近江 V候補から大金星 鵜戸瑛士ロスタイム劇弾 前田監督「もう1点と取りにいった結果」
「全国高校サッカー選手権・準々決勝、近江4-3神村学園」(4日、浦和駒場スタジアム)
準々決勝4試合が行われ、近江(滋賀)が優勝候補の一角である神村学園(鹿児島)を4-3で下して同校初、滋賀県勢では2005年度の野洲以来となるベスト4進出を決めた。青森山田(青森)は昌平(埼玉)に4-0で勝利。市船橋(千葉)は勢いに乗る初出場の名古屋(愛知)を2-1で退けて12大会ぶり、堀越(東京A)は佐賀東(佐賀)を2-1で破って初の4強入り。準決勝の近江-堀越、青森山田-市船橋は6日に行われる。
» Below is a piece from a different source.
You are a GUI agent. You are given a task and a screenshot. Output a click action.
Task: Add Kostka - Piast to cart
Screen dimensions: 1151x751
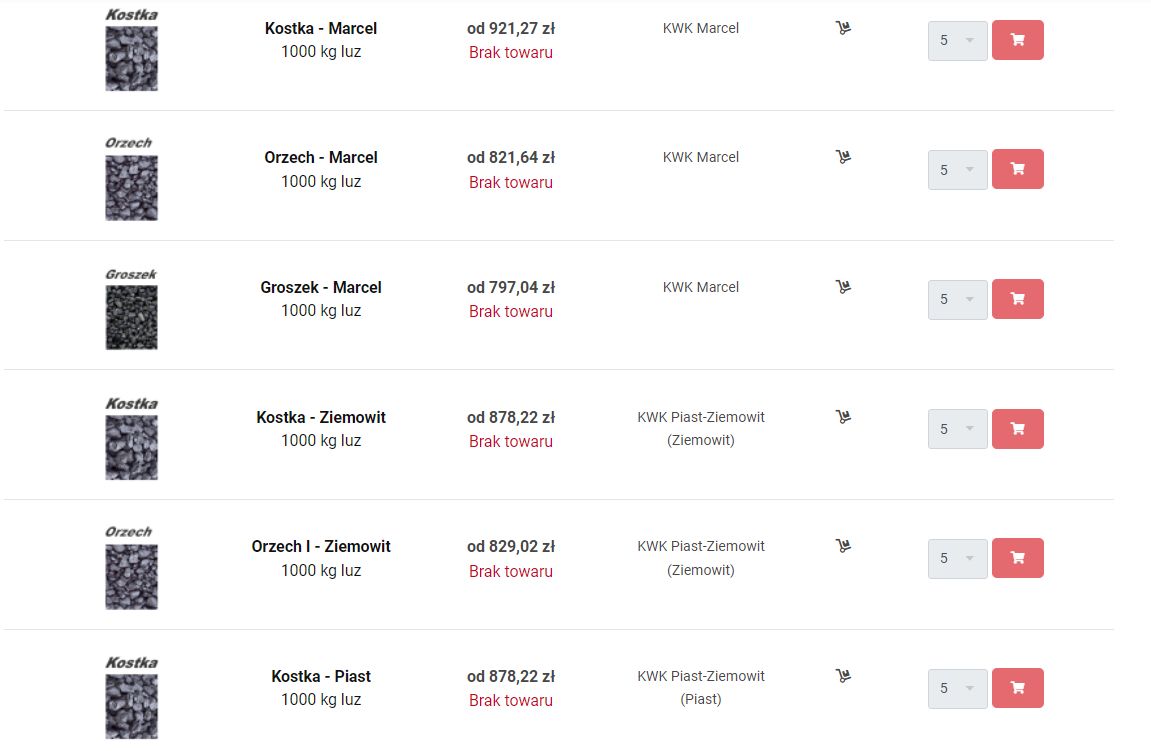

終了目前での劇的な幕切れ。近江の“下克上イレブン”が勝利の瞬間、ピッチ上で喜びを爆発させた。前田高孝監督(38)は「最後まで諦めず、もう1点、もう1点と取りにいった結果」と選手をたたえた。
壮絶な点の取り合いとなった。前半12分にMF鵜戸瑛士(3年)のゴールで先制。だが神村学園に2点を奪われて前半を折り返した。その劣勢ムードを変えたのは、前半22分から途中出場したMF山本諒(2年)だ。
後半13分に右からのクロスに頭で合わせて同点とし、1点を勝ち越された後半26分には右CKを再び頭で押し込んでの同点弾。山本の「ヘディングが得意なわけではないが、頭を出してゴールにつながればという気持ちだった」という気迫の2発がチームを救った。
後半は神村学園を圧倒した近江。そして同点の後半43分。ゴール前の混戦から最後は先制点の鵜戸がゴールへと押し込み、会場中が大歓声に包まれた。
「あそこはこぼれてくると思って、最後は思い切り(足を)振って決まったので良かった」と鵜戸。自身初の2ゴールで目標だった国立の舞台を引き寄せ「もう、今までで一番うれしいです」と満面に笑みを浮かべていた。
前田監督が「最初からやるで!って感じで入った。殴り合うで!と」と話す真っ向勝負で日大藤沢、明秀日立に続き、またも強豪を倒して4強入り。「こういうのが一番楽しいと1期生から伝えてきた。ジャイキリじゃないが、そういうDNAは染みこんでいる」。この勢いを背に受け、夢の国立へと乗り込む。